So you’ve gotten your feet wet in the sea of Affordable Care Act mandates. You feel ready, willing and able to tackle ACA compliance for 2016. Before settling in and getting too comfortable, let’s review some changes that have been made to 2016 filing. 2016 is the year to make sure your company’s ACA Compliance Solution is in place because the time of mercy and grace periods from the IRS has passed. Make sure to note these changes: it could be the difference between coming out on top in 2016 or drowning in IRS fines and penalties.
Percentage of Employees Offered Coverage
The percentage of employees that must be offered health care coverage has been raised from 70%, for companies with 100 or more full-time employees in 2015, to 95% of coverage, to companies with at least 50 full-time or more employees in 2016. This offer of coverage excludes the first 30 employees in a company in 2016. If coverage is not offered to 95% of employees, a company is at risk of being penalized.

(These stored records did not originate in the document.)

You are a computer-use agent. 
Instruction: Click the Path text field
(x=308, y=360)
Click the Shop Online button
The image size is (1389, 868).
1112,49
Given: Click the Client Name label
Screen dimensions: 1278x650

According to the penalty changes just released from the IRS:
- The penalty for failing to file a correct information return is $260 for each return for which the failure occurs, with the total penalty for a calendar year not to exceed $3,193,000.
- The penalty for failure to provide a correct payee statement is $260 for each statement for which the failure occurs, with the total penalty for a calendar year not to exceed $3,193,000.
- Special rules apply that increase the per-statement and total penalties if there is intentional disregard of the requirement to file the returns and furnish the required statements.
In 2015 there were several different types of transition relief available to companies. This relief is no longer available to all ALEs in 2016. Certain requirements must be met in order for transition relief to apply. According to the IRS, these conditions are:
- The employer is an Applicable Large Employee (ALE) or is part of an Aggregated ALE Group that had 50 to 99 full-time employees, including full-time equivalent employees, on business days in 2014.
- During the period of February 9, 2014, through December 31, 2014, the ALE or the Aggregated ALE Group of which the employer is a member did not reduce the size of its workforce or reduce the overall hours of service of its employees in order to qualify for the transition relief.
- During the period of February 9, 2014, through the last day of the 2015 plan year, the ALE or Aggregated ALE Group of which the employer is a member does not eliminate or materially reduce the health coverage, if any, it offered as of February 9, 2014.
Now is the time to ensure that you know the rules and are prepared to close out reporting year 2016. Although changes have been made, keeping up-to-date with the latest news is the key to slaying the ACA beast.